In November of 2020, Iowans were placed under new restrictions twice by Gov. Kim Reynolds, who issued a new public health emergency declaration.
This was eight months after Trump declared the national emergency due to COVID.
On Nov. 10, Reynolds issued a new proclamation that prohibited any social, community, recreational, leisure or sporting gatherings with more than 25 people inside or 100 people outside were prohibited unless everyone 2 and older wore a mask. Groups attending the events were limited to eight people and social distancing was required.
Just two spectators per participant were allowed to attend youth and high school sports.
The eight-person group limitation applied at restaurants and bars as well.
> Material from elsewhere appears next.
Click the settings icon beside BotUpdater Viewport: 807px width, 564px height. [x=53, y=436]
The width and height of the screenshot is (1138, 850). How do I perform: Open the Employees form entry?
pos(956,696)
Masks were required for employees and customers a businesses providing personal services.
Reynolds said personal responsibility also means “personal sacrifice.”
At the time, Reynolds said Iowans were “becoming very relaxed” and “not taking the precautions…like they were before.”
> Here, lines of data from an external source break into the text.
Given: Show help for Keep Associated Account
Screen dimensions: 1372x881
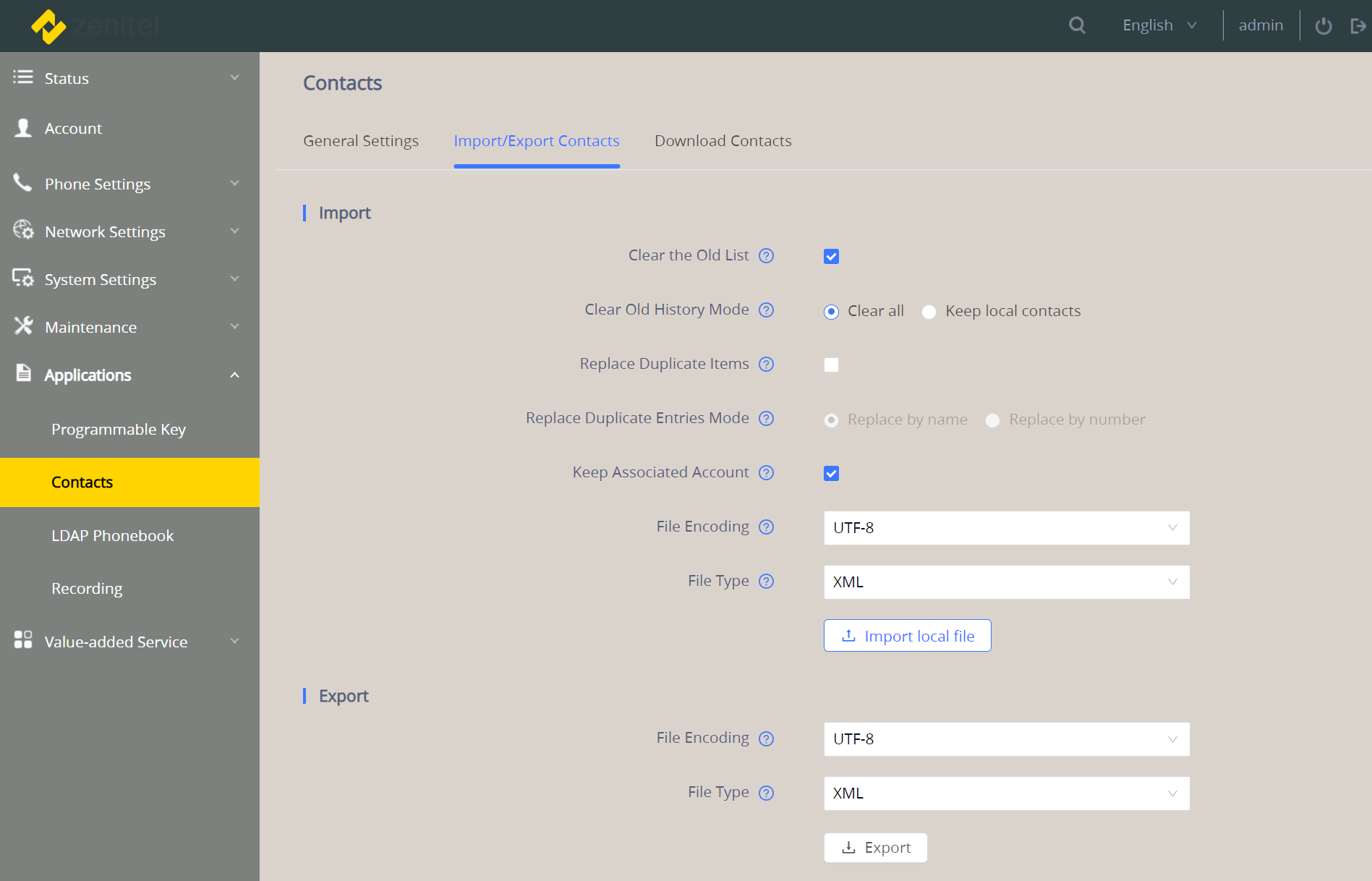Looking at the screenshot, I should tap(766, 472).
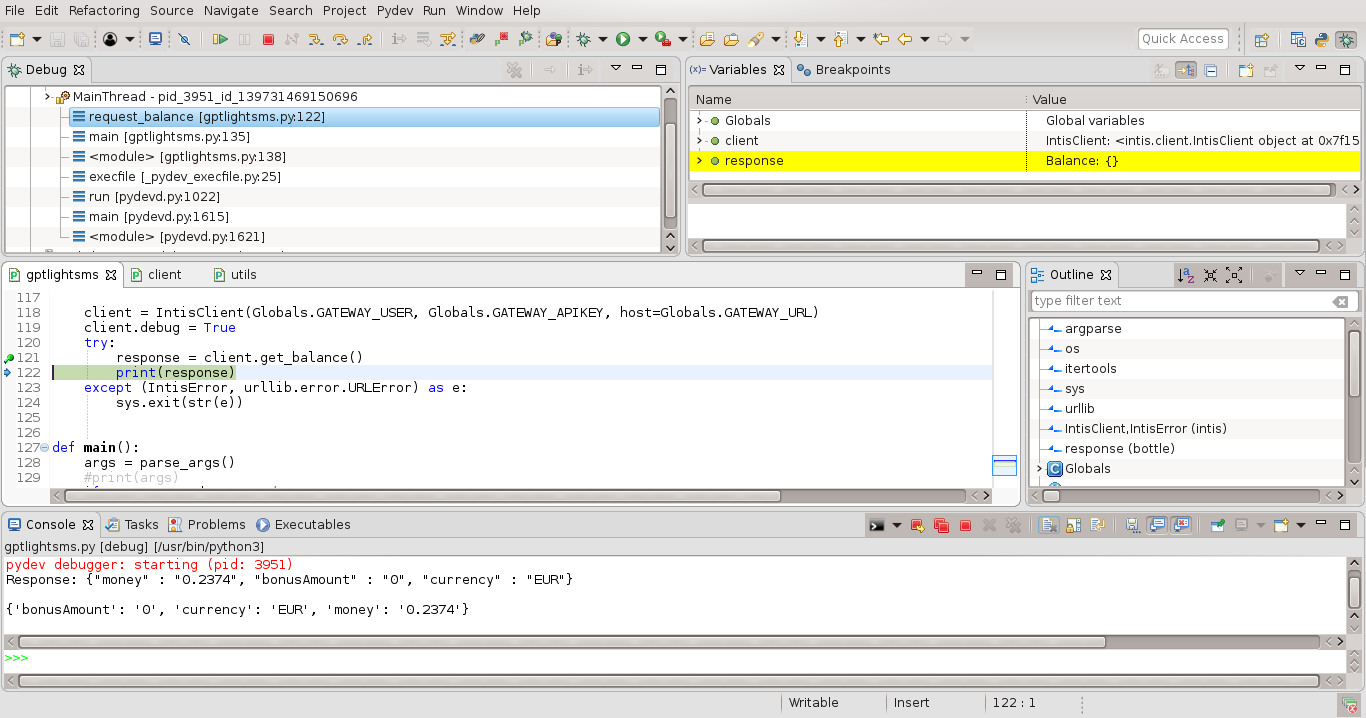
Task: Switch to the client editor tab
Action: click(163, 274)
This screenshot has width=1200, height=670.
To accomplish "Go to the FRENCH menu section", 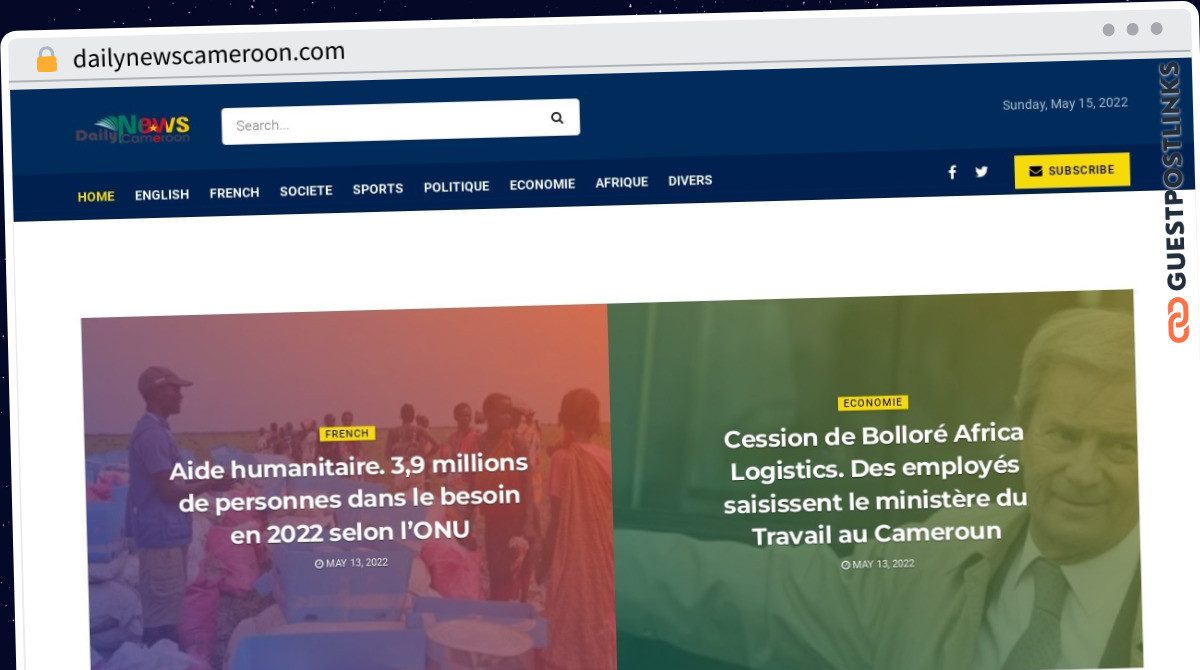I will (x=234, y=193).
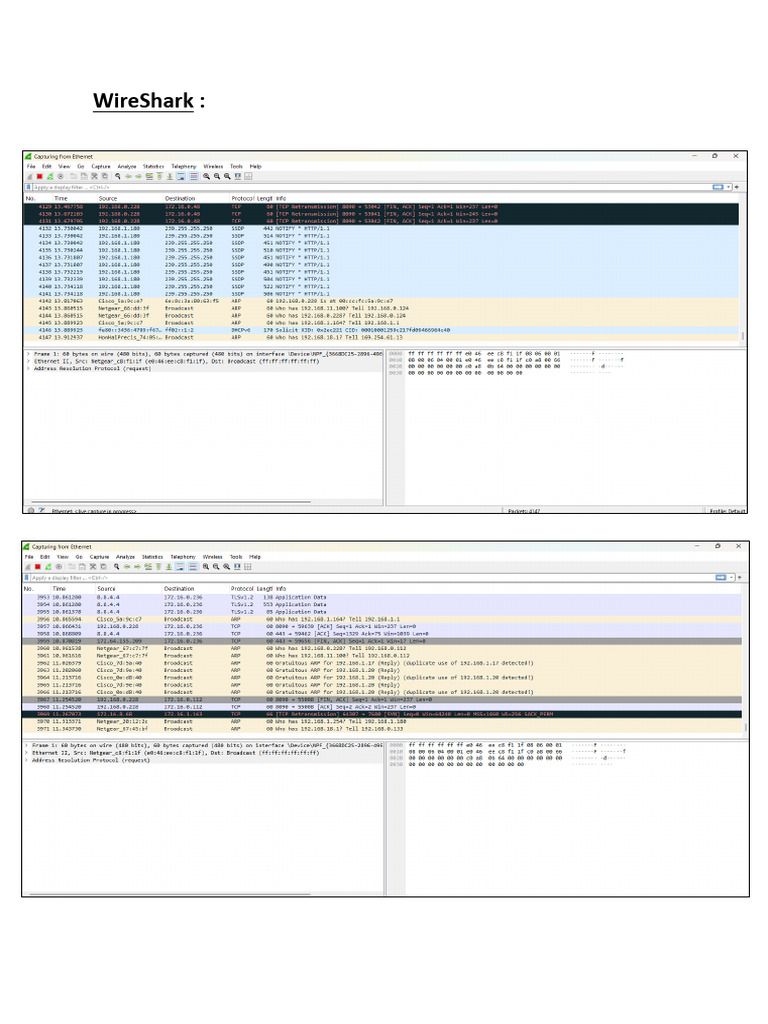Open Find Packet magnifier in upper Wireshark toolbar
Image resolution: width=768 pixels, height=1024 pixels.
click(x=118, y=176)
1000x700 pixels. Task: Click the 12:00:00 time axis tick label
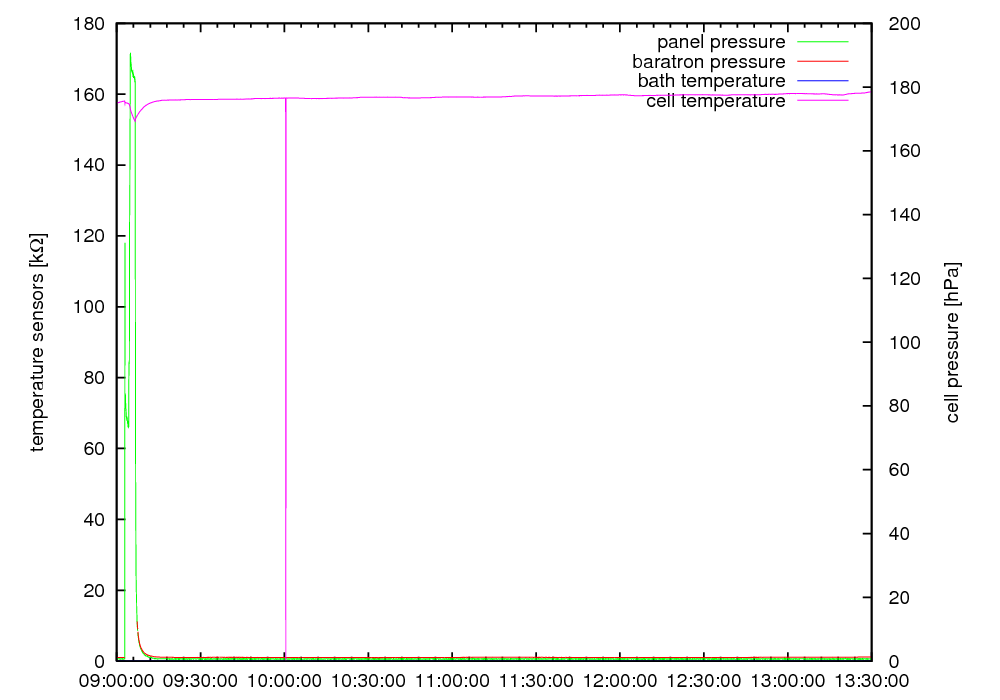click(x=620, y=682)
She added enforcement of her new restrictions would include “educating, informing and as a last result, issuing a misdemeanor.”
Then, on Nov. 17, Reynolds issued even more restrictive COVID policies through her emergency powers.
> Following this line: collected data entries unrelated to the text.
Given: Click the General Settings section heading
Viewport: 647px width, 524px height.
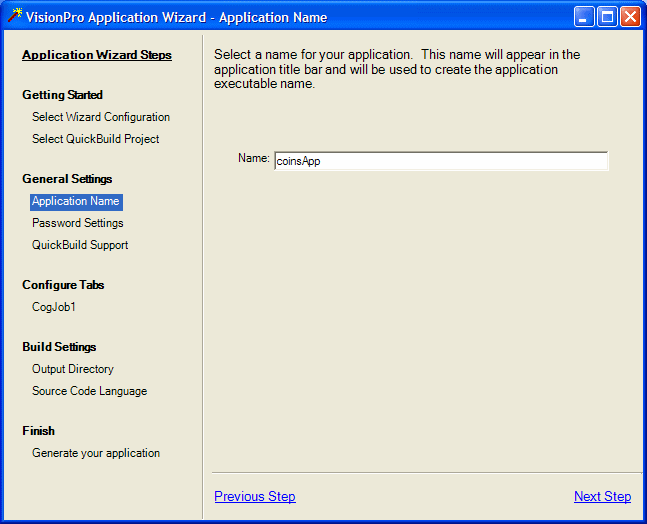Looking at the screenshot, I should click(67, 179).
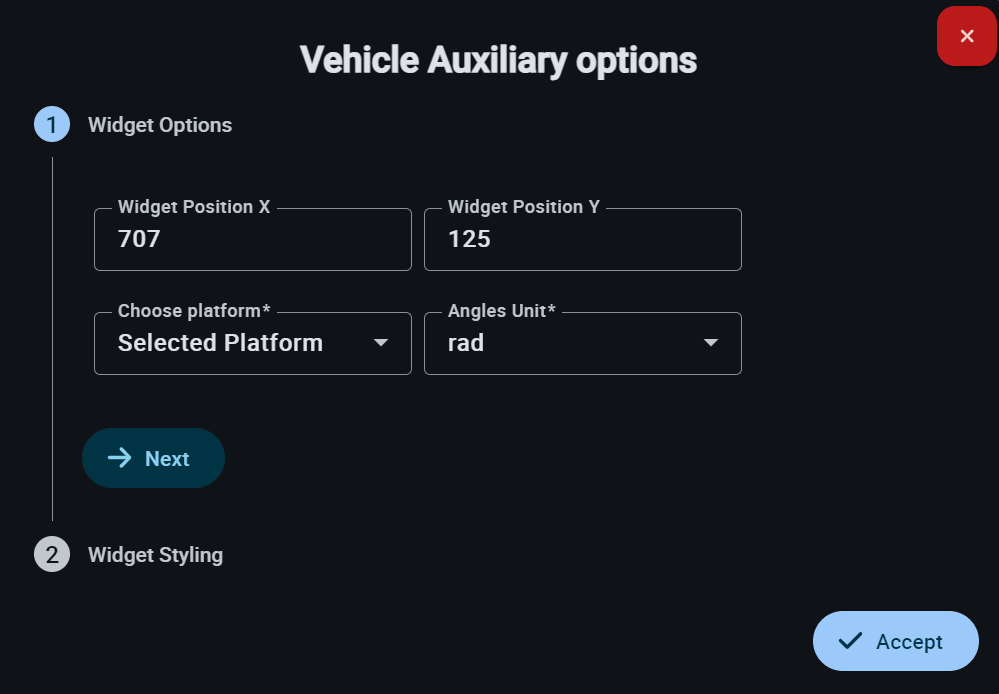This screenshot has height=694, width=999.
Task: Click the 125 value in Position Y
Action: [469, 240]
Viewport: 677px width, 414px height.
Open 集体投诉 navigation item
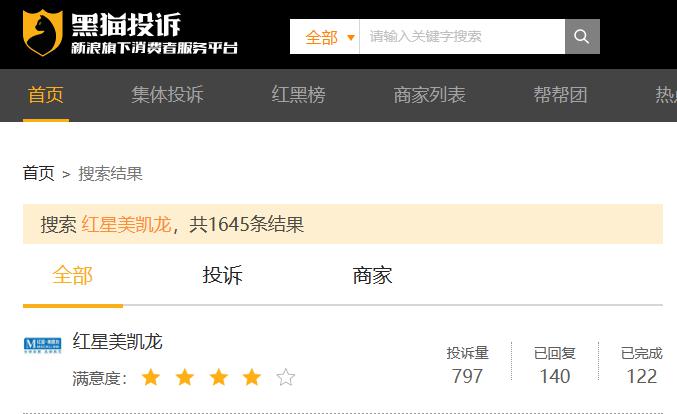[168, 95]
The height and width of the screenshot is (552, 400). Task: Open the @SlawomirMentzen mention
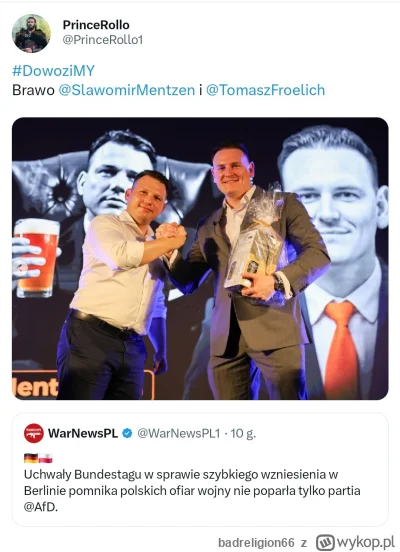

This time, social gatherings were limited to 15 people inside and 30 people outside. That included weddings, funerals, family gatherings (Thanksgiving), festivals, conventions and other “nonessential” gatherings.
Only high school, college and professional sports were allowed to happen. And, for those events, athletes were allowed to have no more than two spectators and all spectators 2 or older needed to wear a mask.
Anyone 2 or older needed to wear a mask in public indoor spaces.
Restaurants and bars were still required to close from 10 p.m. until 6 a.m. Groups in those businesses could not exceed eight people and were required to maintain six feet of social distancing.
Food offered at bowling alleys, pool halls, bingo halls, arcades, indoor playgrounds and children’s play centers could only be served as carry-out, drive-through or delivery.
The Iowa Standard believes it is imperative Iowa lawmakers reform the governor’s emergency powers. However, we fear the further we get away from the plandemic, the less likely lawmakers will be to correct all the wrongs.
So, we will continue to remind people about how COVID played out in real-time.